Help building a small room with audio

Hey everyone, I've got a small "area" in my basement that I use as my computer/recording studio area. I've been thinking about walling it in to make a "room" out of it and I was wondering if I could get some advice.

My speakers are Von Schweikert VR-1's and my rig is a yamaha M406 mixer powered by a Stewart PA1000 power amp. Source is primarily audio files on my PC. The primary instrument recorded via mic is trumpet - everything else is typically electronically generated or recorded directly.

Here is a link to a JPG rendition that I hastily concocted:

The room is to be 10x8 feet with a desk running the entire length and left side. There is one 2x2foot corner that is cutout to make room for the chimney. Ceiling is roughly 7 feet and will remain unfinished. Desk will be constructed of 2x4's and plywood. Floor is concrete but would be carpeted. One wall is concrete and the others would be drywall. I could drywall the concrete wall but would prefer not to.

My main reason for walling things off is keep the room warmer in the winter months. I live in Wisconsin and it gets cold down in the basement!!

I'm pretty happy with the way things sound right now in spite of the concrete floor and wall. Will it sound completely horrible if I wall it in?? What can I do while constructing to make a small room sound decent?
Completely horrible,I have no idea.It will sound completely different.
treat the corners and make or purchase some absorbent material. But be liberal with the use of it or you could turn the room into the dead zone.

I recently built a dedicated room in a basement which had block walls and a concrete floor similar to yours. One of the walls had existing openings over the blocks between the joists. At the start of the project I carefully measured the frequency response of the room and measured again at various points along the way.

Despite using ideal room proportions, an insulated and suspended ceiling, and insulation and drywall over the sidewalls, the fact the room was now fully enclosed and airtight caused significant low frequency modal peaks that were not present at the start. The low frequency energy was reflecting off the hard cement surfaces and simply had no place to go to be disipated. This energy was previously escaping from the ceiling corners between the joist.

Thankfully, there was a solution which required trapping this energy with corner traps and constructing a hemholtz resonator behind the rear wall. But even though this solution worked very well, the measurements were not quite a good as where I started and extra effort was necessary.

Also, your proposed room will be very close to square, which will exasperate the modes even further. If there is any way to vary your room length/width/height proportions to a greater extent (see Cardas web site) and/or leave openings over the walls between the joists, I would highly recommend it. Even then, plan on plenty of corner trapping.
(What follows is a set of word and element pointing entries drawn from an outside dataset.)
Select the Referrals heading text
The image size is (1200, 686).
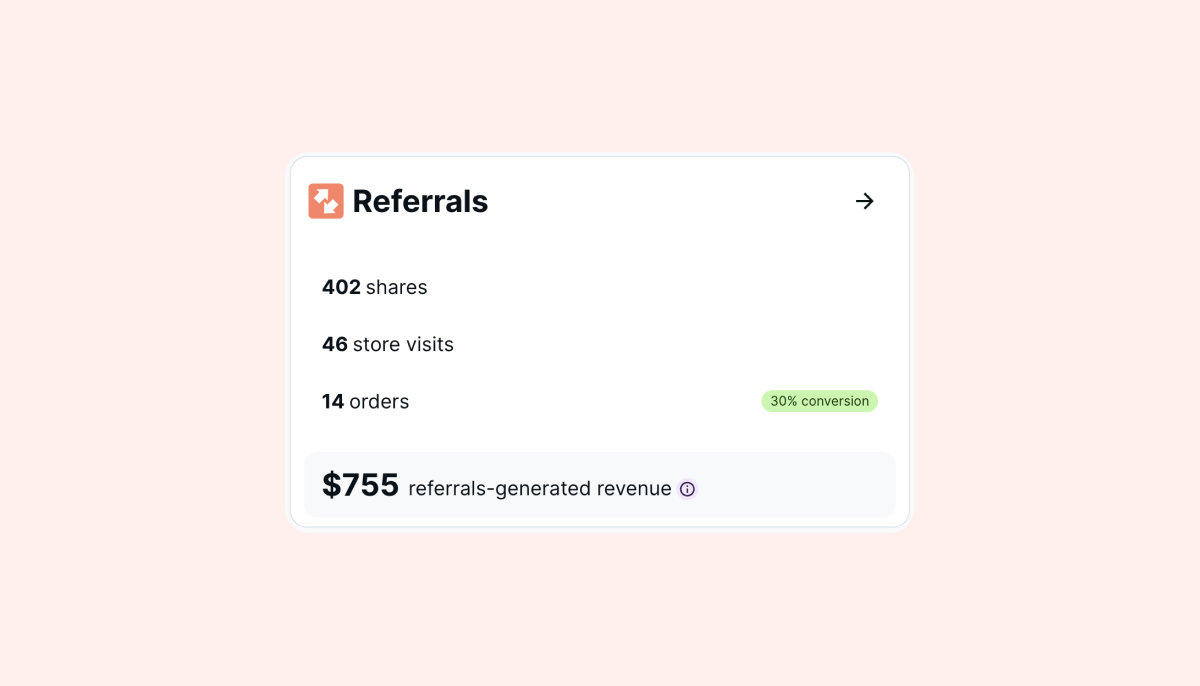[420, 201]
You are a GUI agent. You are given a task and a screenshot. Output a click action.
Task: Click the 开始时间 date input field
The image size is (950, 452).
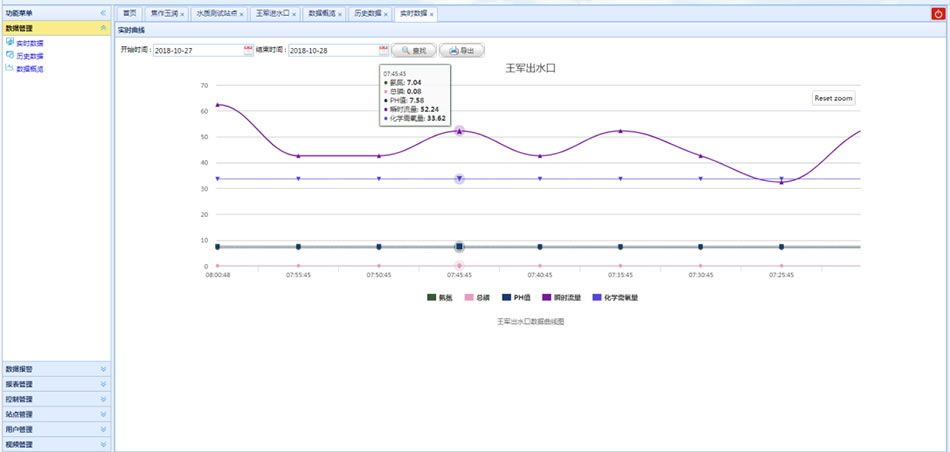point(197,49)
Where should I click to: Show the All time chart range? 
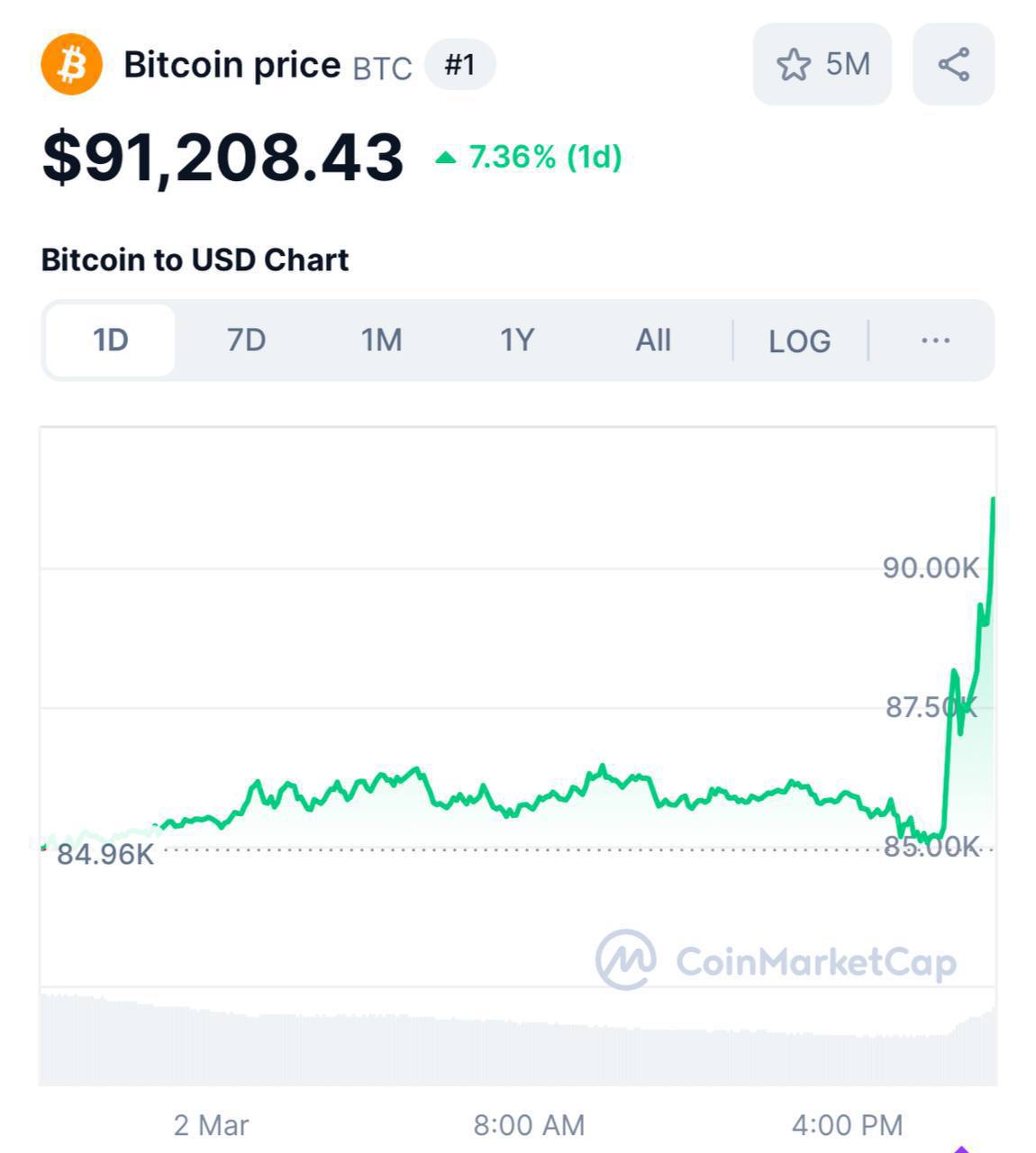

You might take a look at my system to better understand what I am describing. Making your room succede is possible, it just takes some careful planning and execution.
I've done a basement media room, and aside for some of the comments already made, attention needs to be paid to isolating the sound that the furnace will make. Not only the furnace itself but also the duct work. It is very difficult to get the noise floor down, especially if the furnace is old and the blower unit is not properly mounted in the housing. Depending on the unit, it may pay to look into replacing a replacement blower.
Thanks for the input everyone. I think what I'll do is wall in three sides instead of all four. That should trap enough heat to keep me more comfortable while working but keep it from being a little box of a room. Honestly, it is a pretty noisy area with the furnace and everything so there is only so much that can be done. I will have to replace the furnace in the next couple of years and will hopefully get one with a quieter blower.
Bentx2, I believe that if you leave a foot of space above the side and rear walls, and cover only the inside of the walls with drywall, the bass will move right through and not magnify the modes in your nearly square room. You can stuff insulation between the studs and still have an enclosed room for heat purposes and some reduction of the furnace noise. If noise reduction is needed to the upstairs, you can insulate the ceiling and add two layers of drywall for mass. Good luck and let us know how it turned out.